* Stored data *
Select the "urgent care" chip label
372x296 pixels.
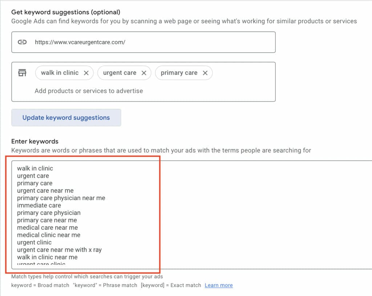[x=120, y=73]
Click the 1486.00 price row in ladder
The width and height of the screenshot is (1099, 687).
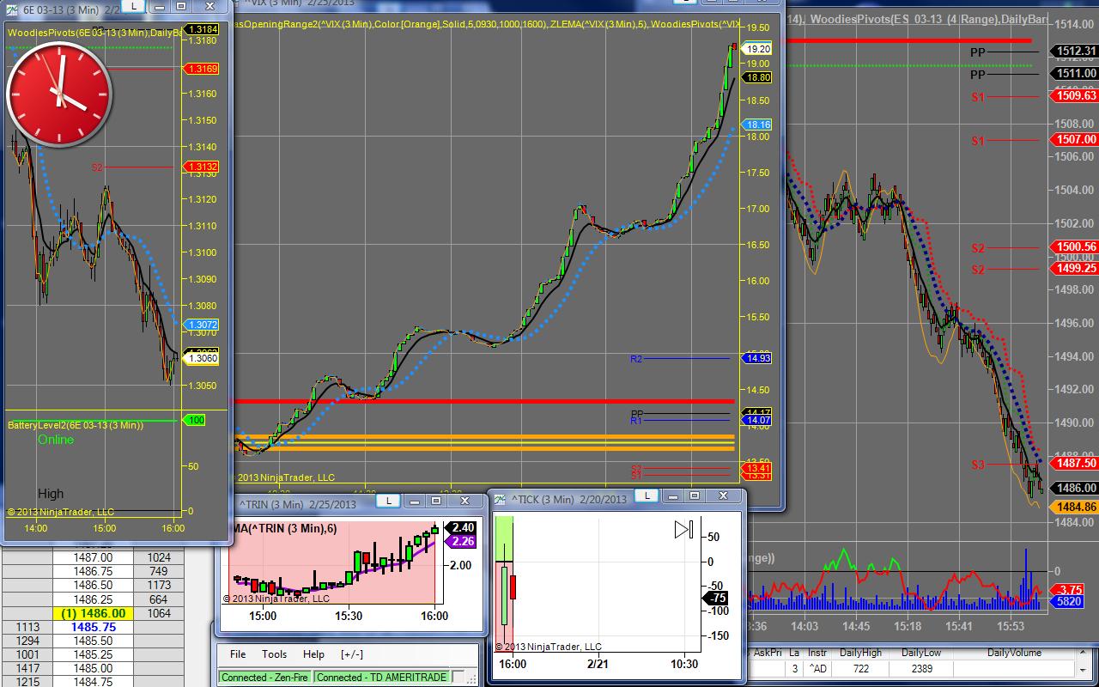click(x=93, y=613)
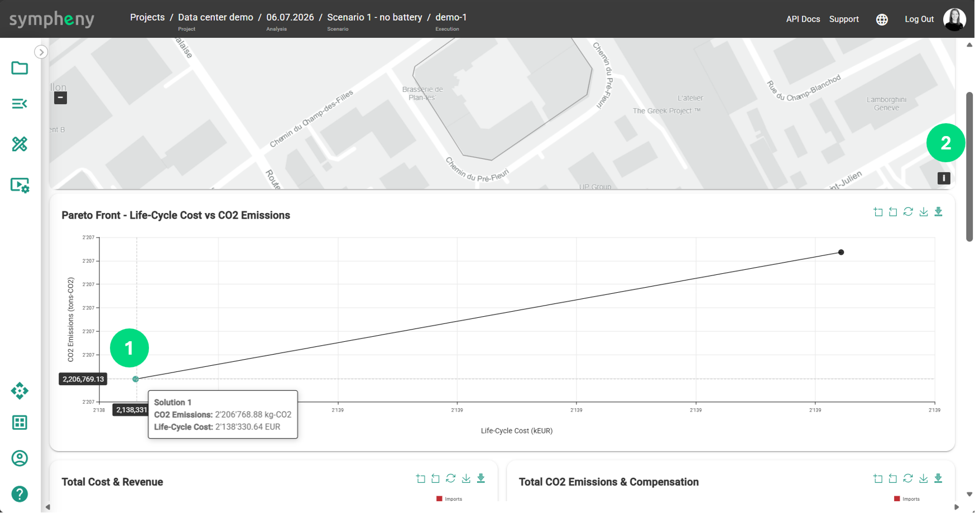Download the Total Cost & Revenue chart
Screen dimensions: 975x513
[466, 478]
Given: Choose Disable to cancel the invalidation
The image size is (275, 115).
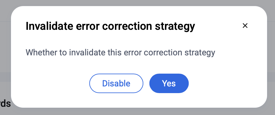Looking at the screenshot, I should coord(116,83).
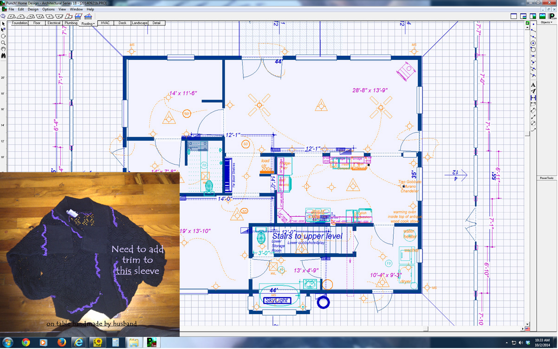Choose the Pan hand tool
Screen dimensions: 558x349
(3, 49)
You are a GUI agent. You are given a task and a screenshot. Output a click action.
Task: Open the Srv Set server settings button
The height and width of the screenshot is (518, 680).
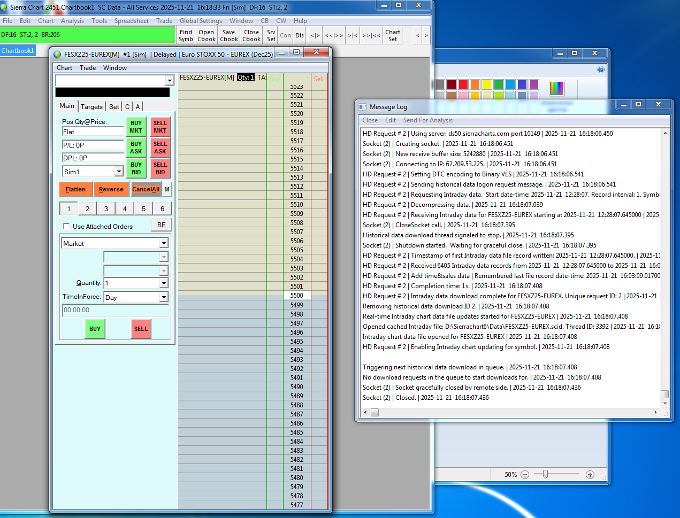click(x=271, y=35)
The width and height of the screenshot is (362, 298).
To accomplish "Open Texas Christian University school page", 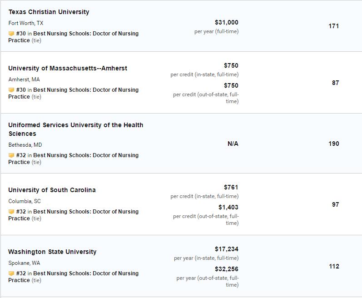I will 49,12.
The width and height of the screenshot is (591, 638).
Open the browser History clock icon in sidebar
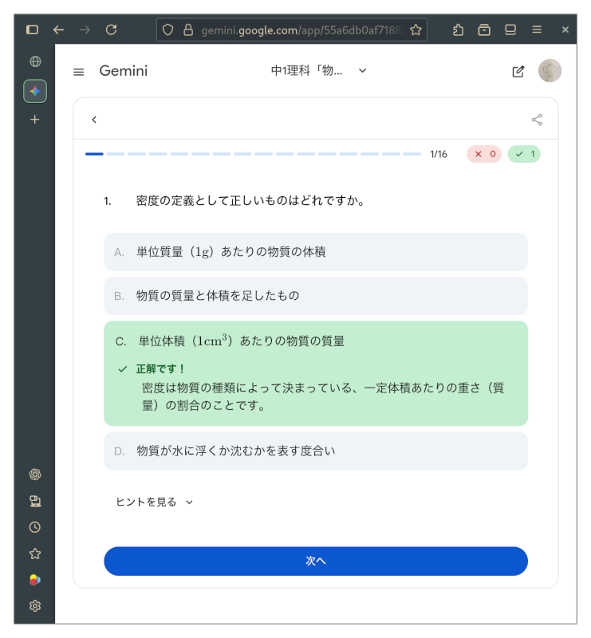pyautogui.click(x=35, y=527)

* Work item *
Look above for the line containing "The width and height of the screenshot is (591, 638).", then retype it and each line after it to the end of the records, exactly and without pictures.

* Exercise response *
The width and height of the screenshot is (591, 638).
Open the browser History clock icon in sidebar
pyautogui.click(x=35, y=527)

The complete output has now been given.